[Start]
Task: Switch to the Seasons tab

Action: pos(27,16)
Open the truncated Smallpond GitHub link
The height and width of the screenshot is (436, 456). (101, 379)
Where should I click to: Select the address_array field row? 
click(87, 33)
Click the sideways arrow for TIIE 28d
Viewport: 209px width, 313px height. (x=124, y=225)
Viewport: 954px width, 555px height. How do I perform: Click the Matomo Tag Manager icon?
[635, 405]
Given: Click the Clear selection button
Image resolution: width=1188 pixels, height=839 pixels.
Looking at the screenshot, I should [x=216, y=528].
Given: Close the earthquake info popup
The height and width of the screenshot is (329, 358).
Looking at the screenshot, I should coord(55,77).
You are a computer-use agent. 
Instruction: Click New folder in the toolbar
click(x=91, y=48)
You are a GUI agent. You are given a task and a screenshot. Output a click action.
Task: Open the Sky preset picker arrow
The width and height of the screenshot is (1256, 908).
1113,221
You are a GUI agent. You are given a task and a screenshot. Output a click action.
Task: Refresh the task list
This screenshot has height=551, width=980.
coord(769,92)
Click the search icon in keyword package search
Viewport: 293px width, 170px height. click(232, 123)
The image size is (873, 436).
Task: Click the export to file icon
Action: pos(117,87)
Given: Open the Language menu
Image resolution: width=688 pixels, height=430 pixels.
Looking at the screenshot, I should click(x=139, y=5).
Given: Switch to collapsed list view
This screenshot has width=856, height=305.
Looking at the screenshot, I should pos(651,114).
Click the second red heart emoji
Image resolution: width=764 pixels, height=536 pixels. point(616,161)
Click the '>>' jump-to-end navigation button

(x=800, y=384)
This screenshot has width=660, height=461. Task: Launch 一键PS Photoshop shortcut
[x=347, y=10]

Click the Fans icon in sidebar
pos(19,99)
[End]
__DIRECTION__: Extract the entries starting with the first line and going on through the line containing "Viewport: 209px width, 313px", and repeat them without any change.

__CORRECT RESULT__:
Task: Switch to the Seasons tab

Action: pos(27,16)
Open the truncated Smallpond GitHub link
The height and width of the screenshot is (436, 456). (101, 379)
Where should I click to: Select the address_array field row? 
click(87, 33)
Click the sideways arrow for TIIE 28d
Viewport: 209px width, 313px height. (x=124, y=225)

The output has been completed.